If a line in the records below holds the word "agent", copy it.

_MATERIAL SUPPLIED_:
* * *
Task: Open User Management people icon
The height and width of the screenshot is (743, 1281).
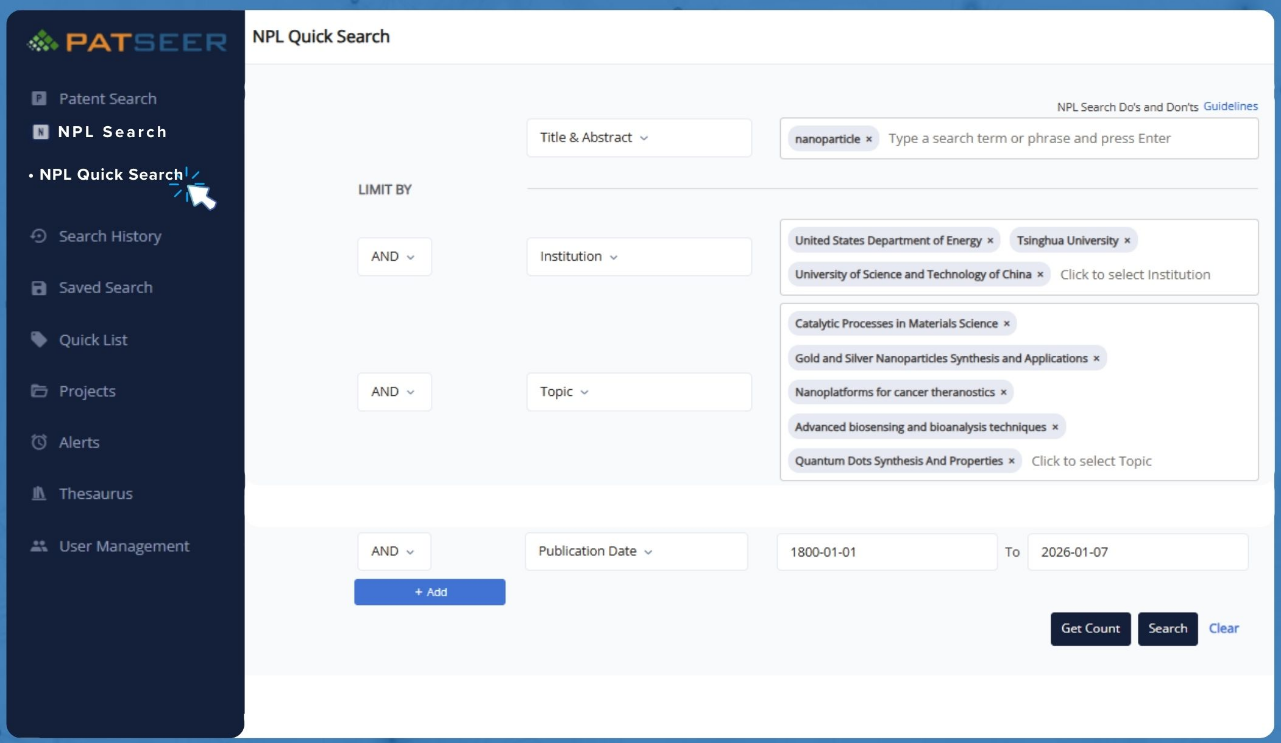Action: (x=39, y=546)
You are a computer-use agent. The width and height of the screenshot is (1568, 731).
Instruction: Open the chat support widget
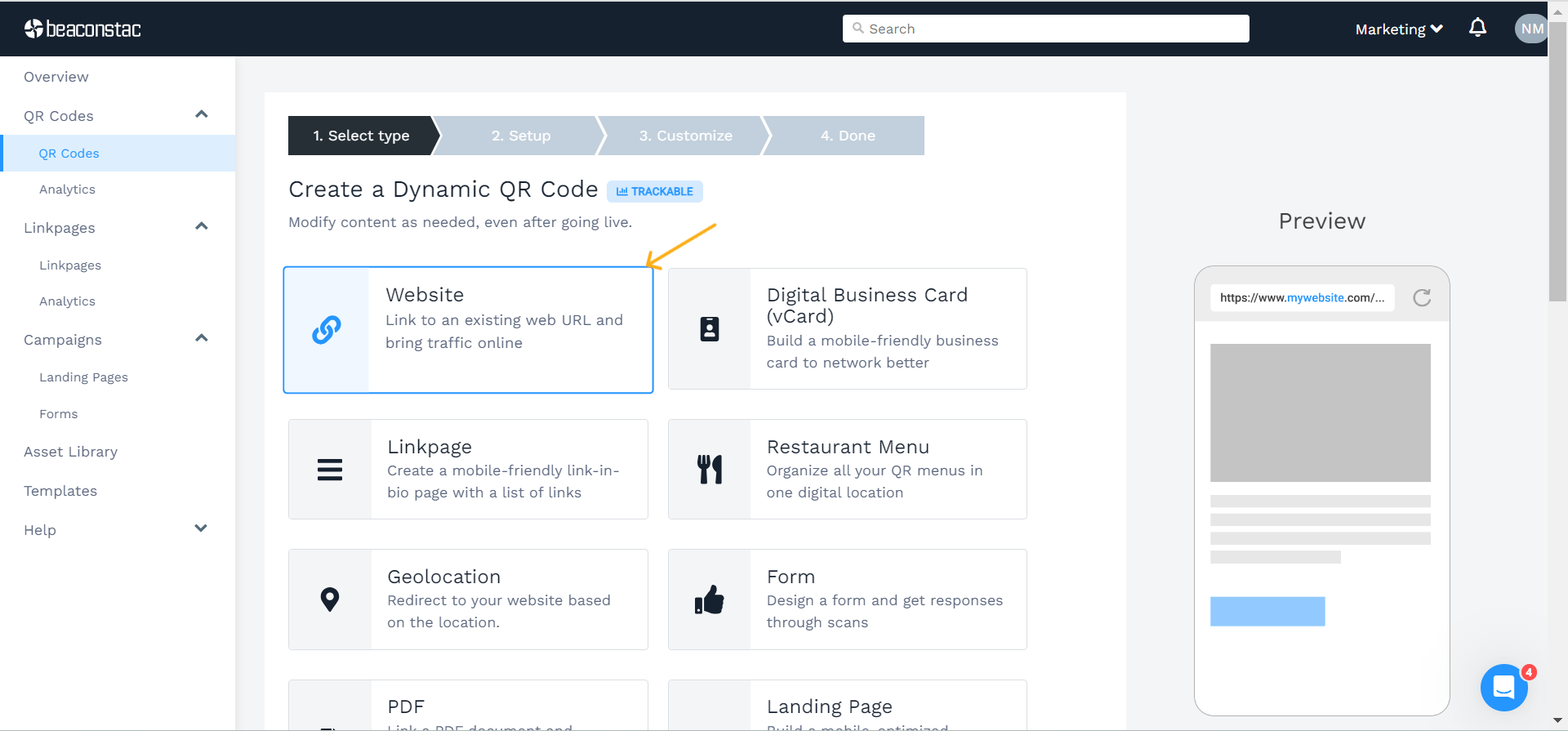(x=1503, y=688)
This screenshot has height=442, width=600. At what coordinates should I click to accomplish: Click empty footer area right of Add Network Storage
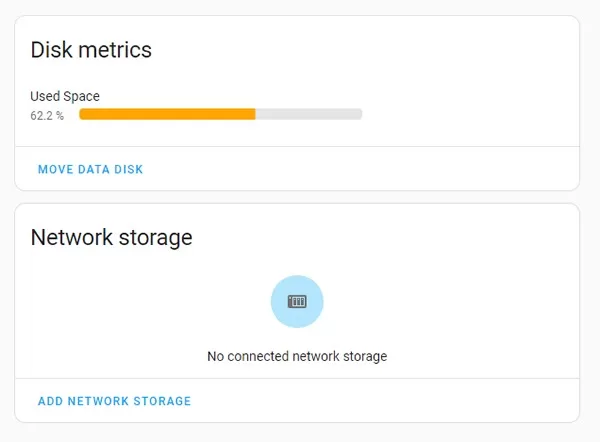[x=383, y=401]
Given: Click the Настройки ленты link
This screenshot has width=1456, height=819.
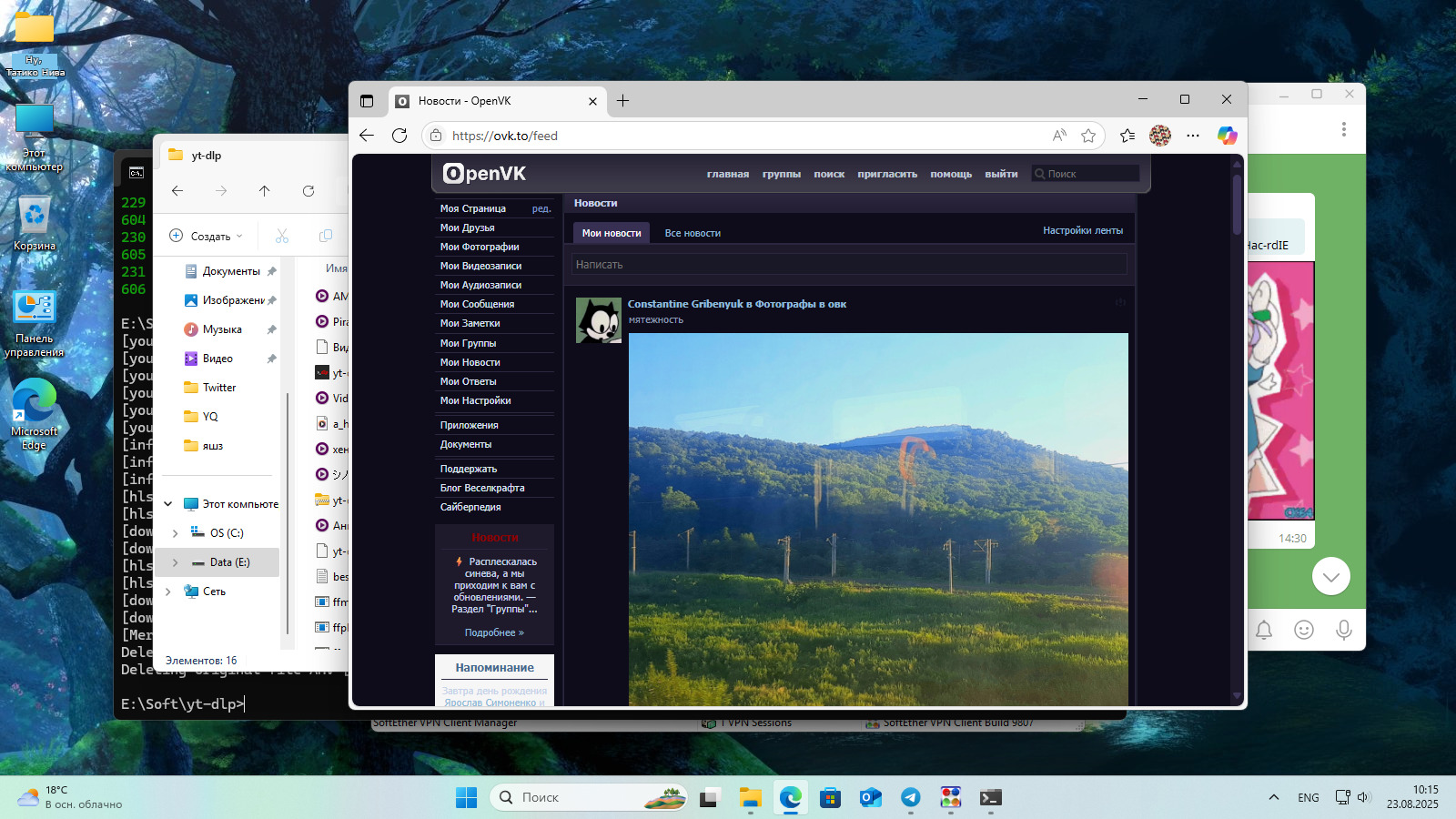Looking at the screenshot, I should click(x=1082, y=231).
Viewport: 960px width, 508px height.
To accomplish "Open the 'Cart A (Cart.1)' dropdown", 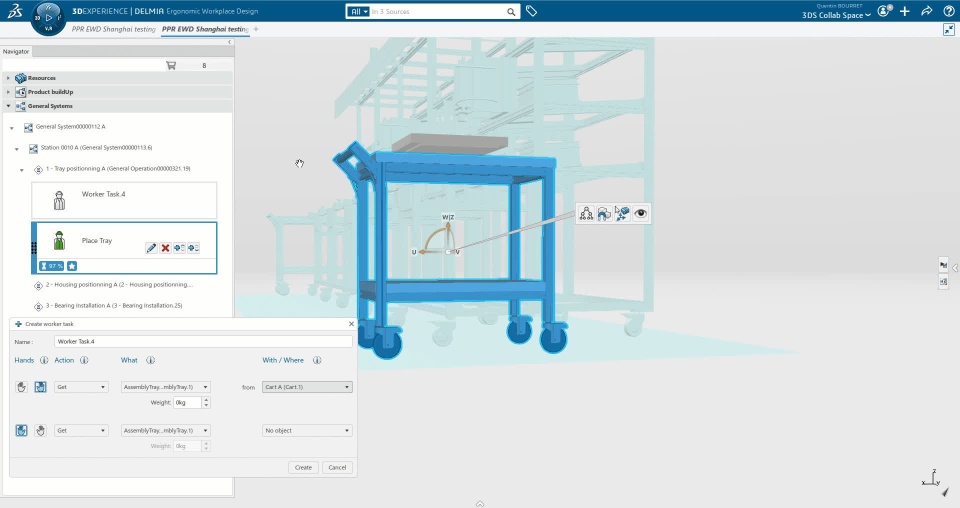I will [307, 387].
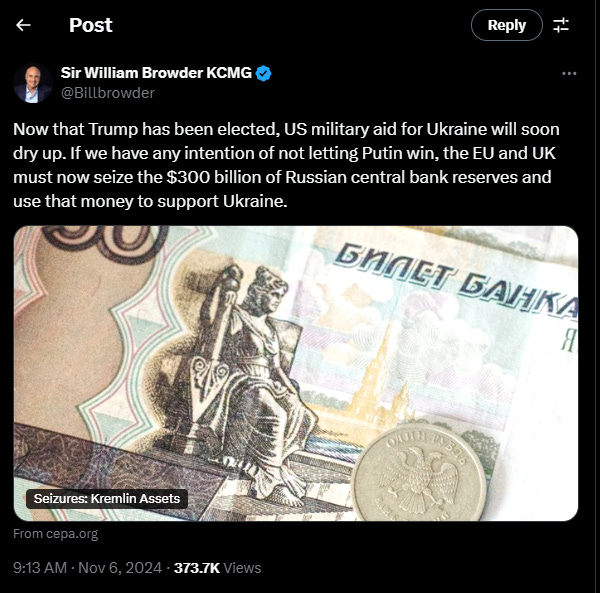The width and height of the screenshot is (600, 593).
Task: Click the Post heading at the top
Action: (91, 25)
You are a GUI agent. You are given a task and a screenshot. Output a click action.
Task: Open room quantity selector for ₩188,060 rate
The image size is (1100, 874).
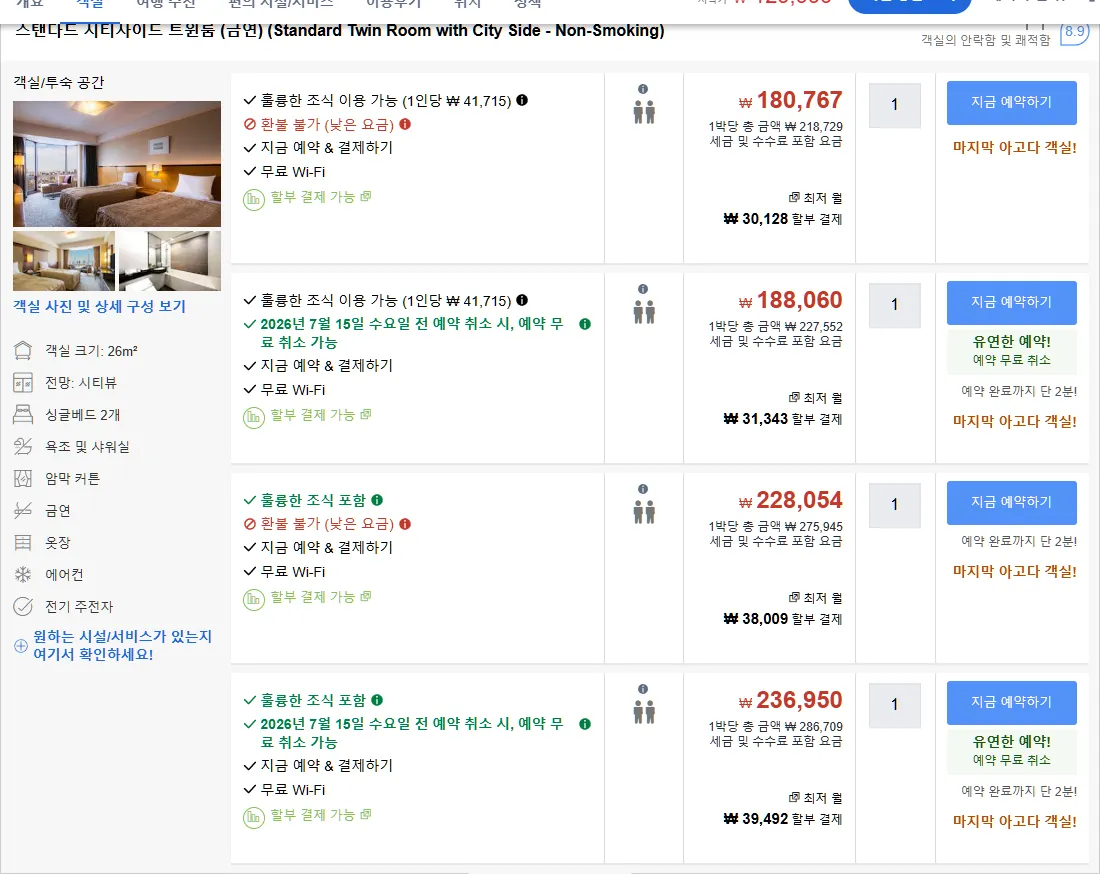pyautogui.click(x=894, y=305)
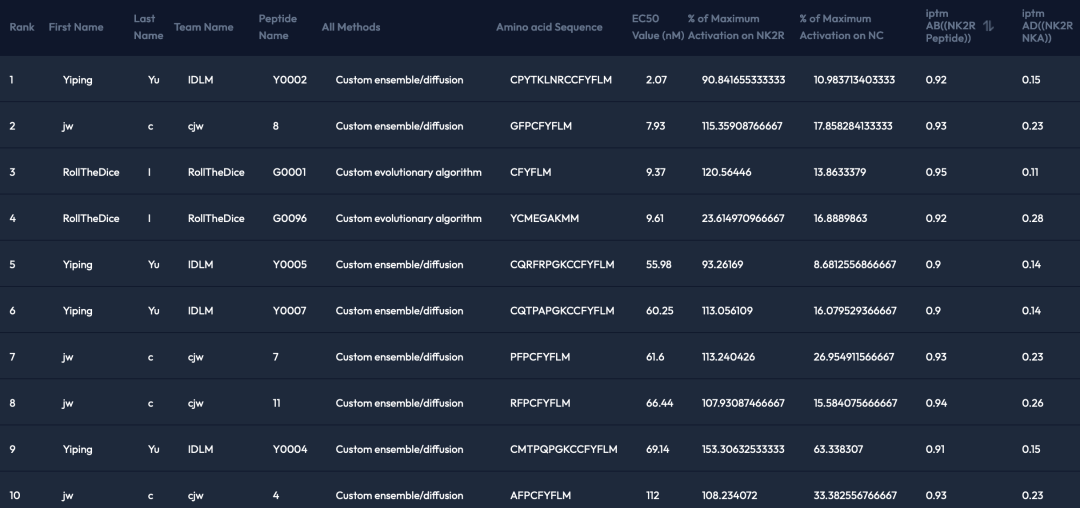The width and height of the screenshot is (1080, 508).
Task: Select the Peptide Name column header
Action: click(277, 27)
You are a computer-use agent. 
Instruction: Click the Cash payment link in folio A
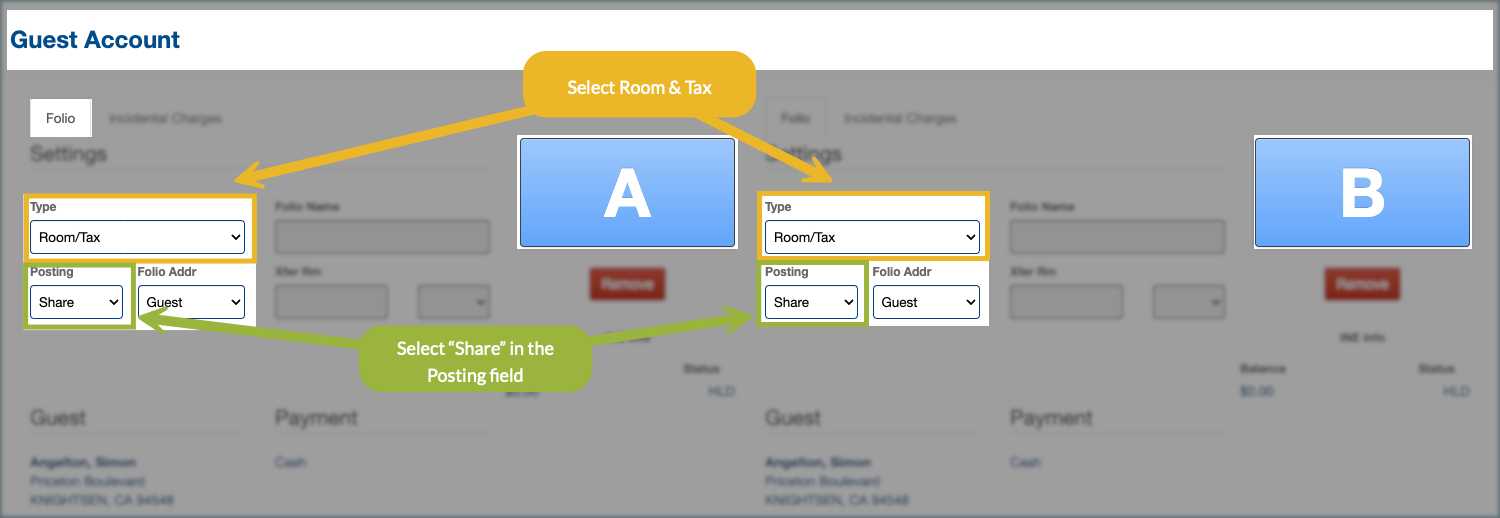coord(290,462)
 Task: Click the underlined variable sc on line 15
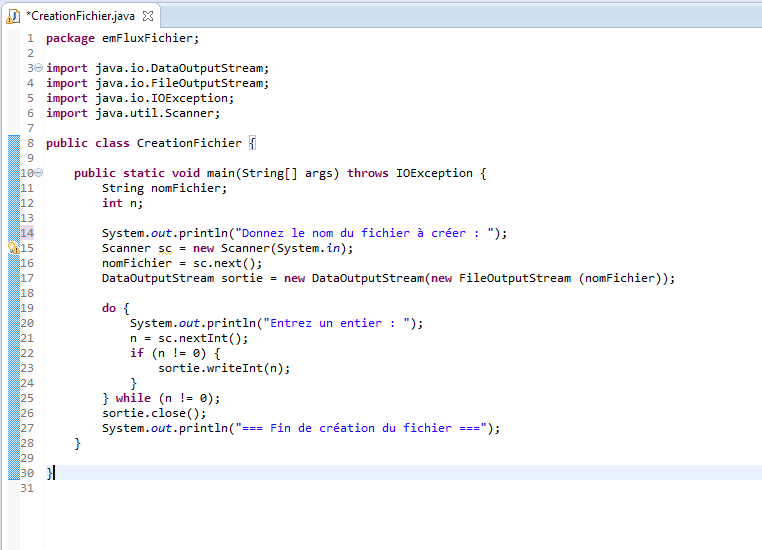coord(166,248)
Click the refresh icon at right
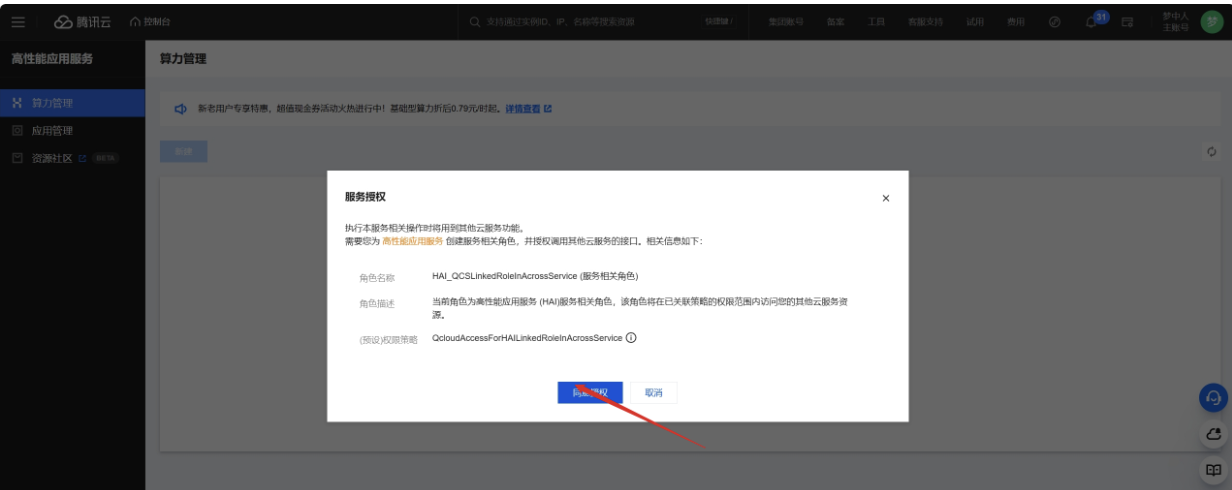 1211,151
* * *
_YOUR RESPONSE_:
You are a computer-use agent. The width and height of the screenshot is (1568, 731).
You are a GUI agent. You are given a task and a screenshot. Output a click action.
You are a computer-use agent. 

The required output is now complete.